What to expect from Android Wear 2.0

By: Gadjo Sevilla

February 13, 2017

By Gadjo Cardenas Sevilla

Android Wear, which has been Google’s attempt at creating a wearable operating system for smartphones, has cooled and lost momentum after an initial flurry of  smartphone releases from Motorola, ASUS, LG and others. Recently announcing Android Wear 2.0, Google and its partners seem poised to try and gain some attention

Google has finally revealed the anticipated update to its Android Wear smart watch OS on the backs of two LG smart watches designed around the new OS even as some of the more recent devices, like the Moto 360 2, are expected to get some of the features.

Missing In Action for around a year, Android Wear 2.0 is Google’s latest attempt to offer a cohesive wearable adjunct to its Android OS ecosystem. The latest version, offers more personalized watch faces that now have complications, or widgets, that mirror apps and services for better at-a-glance access to information.

A renewed focus on fitness, via the Google Fit app, makes Android Wear more competitive against the burgeoning standalone fitness tracker segment led by the dominant Fitbit. New devices can track your pace, distance, calories burned and heart rate as you’re walking, running or cycling. You can also measure weight-lifting reps, in addition to push-ups, sit-ups and squats. Some watches will now be able to support Android Pay, which is Google’s mobile payment solution which is nonexistent in Canada.

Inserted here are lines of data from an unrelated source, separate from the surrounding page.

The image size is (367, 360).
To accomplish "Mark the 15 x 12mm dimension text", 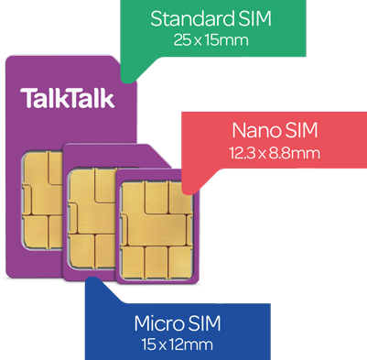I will click(178, 344).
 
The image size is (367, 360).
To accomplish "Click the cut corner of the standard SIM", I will click(125, 61).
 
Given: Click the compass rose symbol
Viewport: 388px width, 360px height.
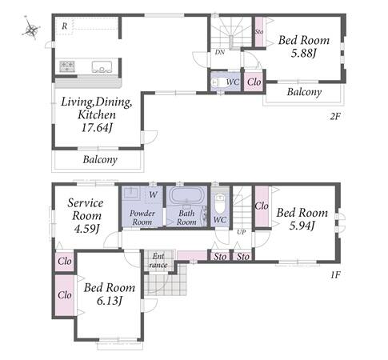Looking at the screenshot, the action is [31, 29].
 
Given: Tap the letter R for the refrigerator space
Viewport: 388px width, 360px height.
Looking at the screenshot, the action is [65, 26].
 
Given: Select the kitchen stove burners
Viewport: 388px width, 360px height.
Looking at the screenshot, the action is [67, 66].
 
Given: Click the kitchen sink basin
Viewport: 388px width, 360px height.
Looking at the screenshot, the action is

Android Wear 2.0 has integrated improved ways to respond to messages, including a software keyboard on smart watches. The big feature update is really the Google Assistant, first introduced in Pixel phones, “Ask your Google Assistant about the weather or remind yourself to bring an umbrella. Make a restaurant reservation or navigate to work. You can even update your shopping list right from your wrist. To ask for help, just hold down the power button on your watch or say “Ok Google.” The Google Assistant is available in English and German on Android Wear and will be available in other languages in the coming months,” Google explains.

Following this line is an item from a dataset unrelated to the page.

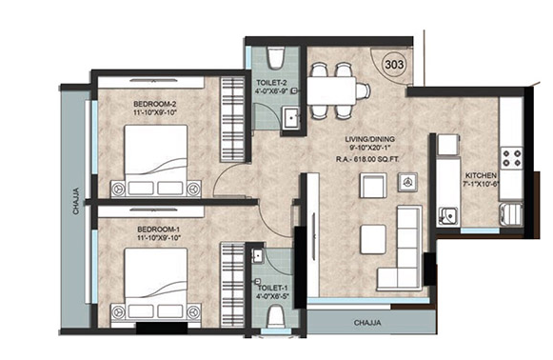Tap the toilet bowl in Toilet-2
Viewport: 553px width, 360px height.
point(276,58)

The smart watch market is divided right now between the Apple Watch and Samsung’s Gear devices, while there are exisiting Android Wear devices, many manufacturers like Lenovo, have ceased to create hardware over what looks to be a shrinking market. Aside from Google and Android enthusiasts, what are the chances that the new Android Wear devices will be in demand?

Consumers may no longer be keen on paying a premium for a smart watch that emulates what their smartphones already have. Specially now that fitness trackers are better and more durable plus are also able to receive notifications and they cost a fraction of what smart watch makers are asking. Stay tuned while we review Android Wear 2.0 as it comes to our Moto 360 2 in the coming month.

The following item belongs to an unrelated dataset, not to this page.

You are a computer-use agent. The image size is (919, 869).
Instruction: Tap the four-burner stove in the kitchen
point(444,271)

Early reviews of the new Android Wear 2.0 devices haven’t been good. The LG Watch Sport, which is the new flagship device incorporating a GPS and also a SIM card which allows it to work like a wrist-worn phone, is large and bulky plus is rather slow because it is using an older processor. The slimmer LG Watch Style, is devoid of most of the features that users want, like an NFC chip for mobile payments. I personally haven’t tried these watches or the OS yet, but I’ll be looking forward to installing it on my Moto 360 (version 2) to see if it makes using wearables more compelling.

My issue with Android Wear is that a lot of the features simply mirror what is already on one’s smartphone, and while Google Now is handy to have on the wrist, there’s very limited appeal in terms of third party apps or standalone functionality.  Google is coming from behind this time around and expensive, underpowered and limited Android Wear 2.0 devices might not have enough mojo to attract new users, unless these devices can offer something truly unique.